Auf diese Wahrnehmung haben auch wir als Landesverband mehrmals hingewiesen. Nicht nur die Arbeit der Hauspflege, sondern auch jene der MitarbeiterInnen in der Betreuung von Menschen mit Behinderung oder psychischer Erkrankung. Die Mitarbeiterinnen der Hauspflege haben sich bemüht, die Versorgung an den ihnen anvertrauten Menschen zu gewährleisten. Mancherorts wurde anfangs die Schutzausrüstung aus eigener Tasche bezahlt, weil keine zur Verfügung stand. Der Hauspflegedienst wurde reduziert, damit MitarbeiterInnen im Seniorenwohnheim aushelfen konnten. Gleichzeitig musste der Dienst aber eine große Lücke auffüllen und neben den Hauspflegeklienten auch jene Menschen betreuen, die wegen des Aufnahmestopps nicht im Altenheim aufgenommen werden konnten. Die Arbeit auf Distanz, obwohl alle mehr Nähe gebraucht hätten, war für alle Bereiche des Sozialwesens eine große Herausforderung.
Welche Rückmeldungen haben Sie von MitarbeiterInnen aus dem Wipptal erhalten? Welche waren für sie die größten Herausforderungen?

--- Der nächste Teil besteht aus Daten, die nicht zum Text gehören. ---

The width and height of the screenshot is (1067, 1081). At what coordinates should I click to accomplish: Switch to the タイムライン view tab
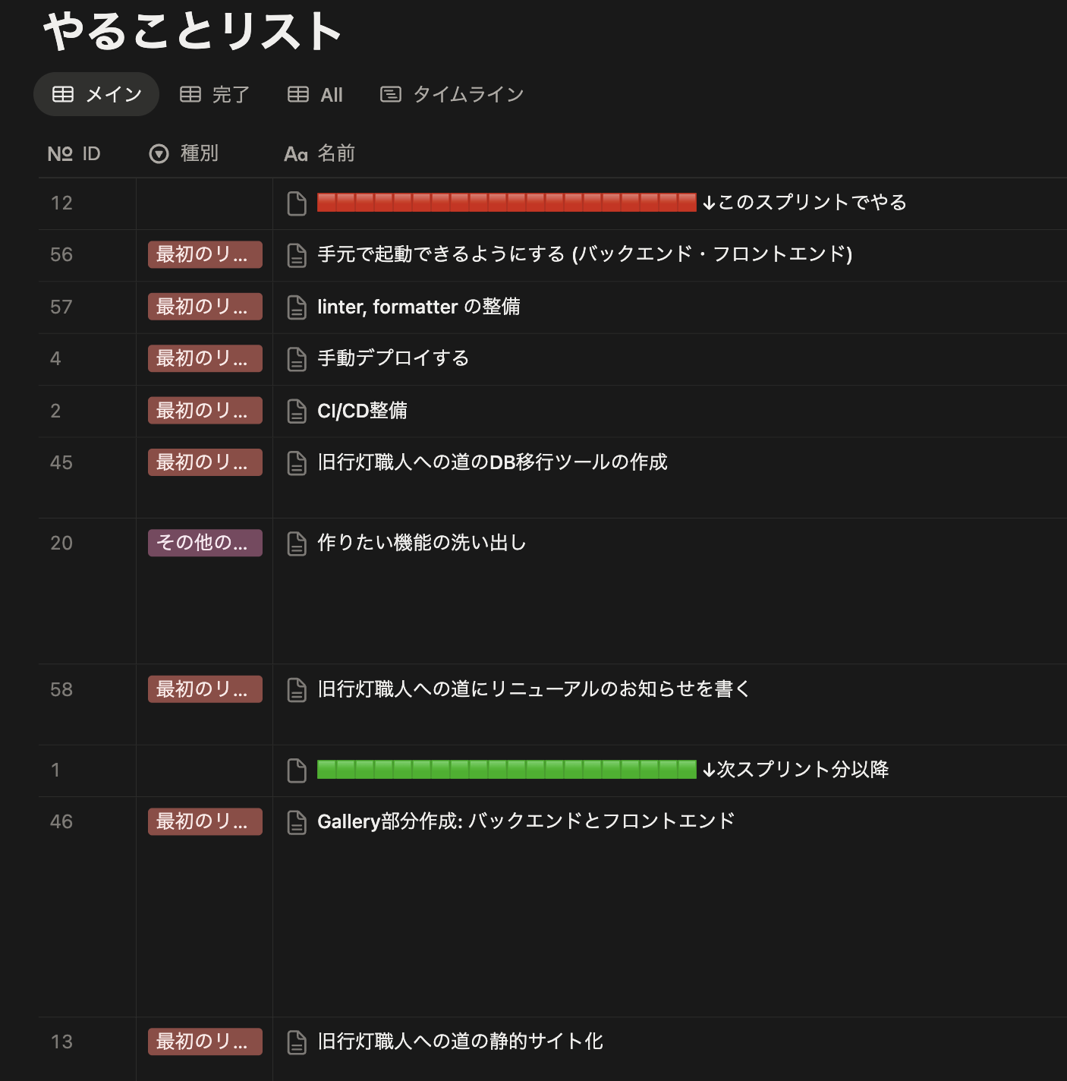(452, 95)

Wie überall in Südtirol haben uns auch MitarbeiterInnen aus dem Wipptal auf ähnliche Mängel hingewiesen wie das lange Warten auf einen Test und das lange Warten auf die Testergebnisse. Die Unterbrechung einer Infektionskette sollte immer gleich funktionieren. Doch die Quarantäne-Anweisungen und die korrekte Handhabung mit Infizierten waren nicht immer klar verständlich. Das hat alles erschwert. Oft wusste man nicht, wer wie lange in Quarantäne muss. Leider gab es aus unserer landesweiten Sicht keine einheitliche Vorgehensweise und Kommunikation zwischen Entscheidungsträgern und MitarbeiterInnen. Gerade die MitarbeiterInnen haben sich deshalb oft alleine gefühlt. Aber es war die erste Situation dieser Art, die wir erlebt haben. Wir als Verband wollen nicht schimpfen, sondern überlegen, was wir daraus lernen und in Zukunft besser machen können. Dazu gehört in erster Linie, die MitarbeiterInnen mehr einzubeziehen und die Informationswege verbessern.

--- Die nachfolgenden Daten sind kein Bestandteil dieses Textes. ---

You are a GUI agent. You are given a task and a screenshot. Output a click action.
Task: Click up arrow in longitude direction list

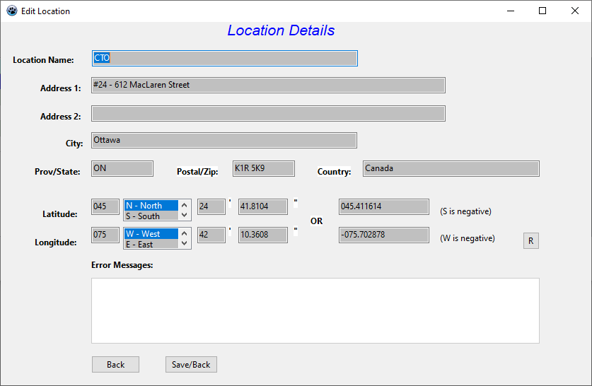click(185, 234)
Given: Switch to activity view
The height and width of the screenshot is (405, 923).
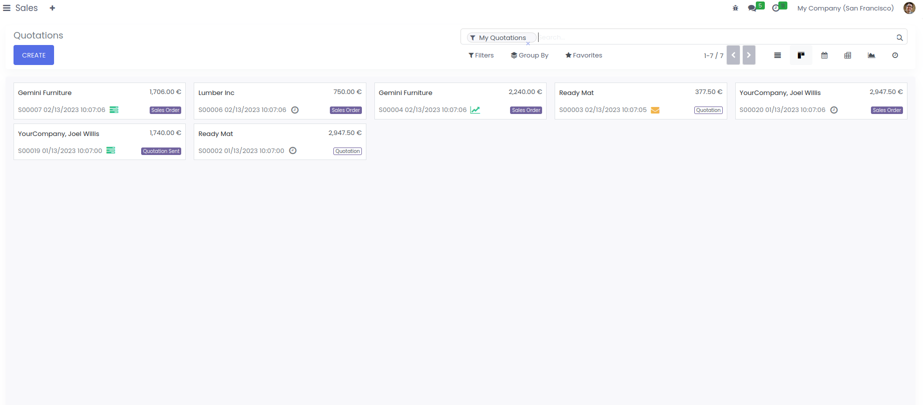Looking at the screenshot, I should tap(895, 56).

Im Herbst wird eine zweite Welle befürchtet. Ist man dafür gerüstet?
Wir hoffen stark, dass die bestehenden Krisenstäbe aus ihren Erfahrungen lernen. Sollte im Herbst eine weitere Welle kommen, müssen Entscheidungen zügiger getroffen werden. Eine Hochrisikogruppe muss anders gehandhabt werden als eine Gruppe mit niedrigerem Ansteckungsrisiko. Das Wissen soll flächendeckend weitergegeben werden, um in ähnlichen Strukturen südtirolweit ähnliche Maßnahmen umsetzen zu können. Mit Schutzanzügen und Mundschutzmasken sind wir mittlerweile gut ausgerüstet. Wir hoffen, dass wir als Verband und Vertreter der MitarbeiterInnen mehr miteinbezogen und schneller informiert werden. Vor allem geht es jetzt auch darum, den Wert der Sozialberufe anzuerkennen, damit komme ich wieder auf das Thema Entlohnung zurück. Für systemrelevante Berufe wie unsere sind die Löhne eindeutig zu niedrig. Wenn nicht jetzt Lohngerechtigkeit, wann dann?
Zur Person: Kathrin Huebser aus Egg lebt am Ritten und ist seit 2017 Vorsitzende des Landesverbandes für Sozialberufe. Sie arbeitete u. a. in der Hauspflege Wipptal, im Pflegeeinstufungsdienst Wipptal und als Pflegedienstleisterin in Tiers. Seit der Rückkehr aus der Elternzeit ist Huebser wieder im Dienst für Pflegeeinstufung in Bozen tätig.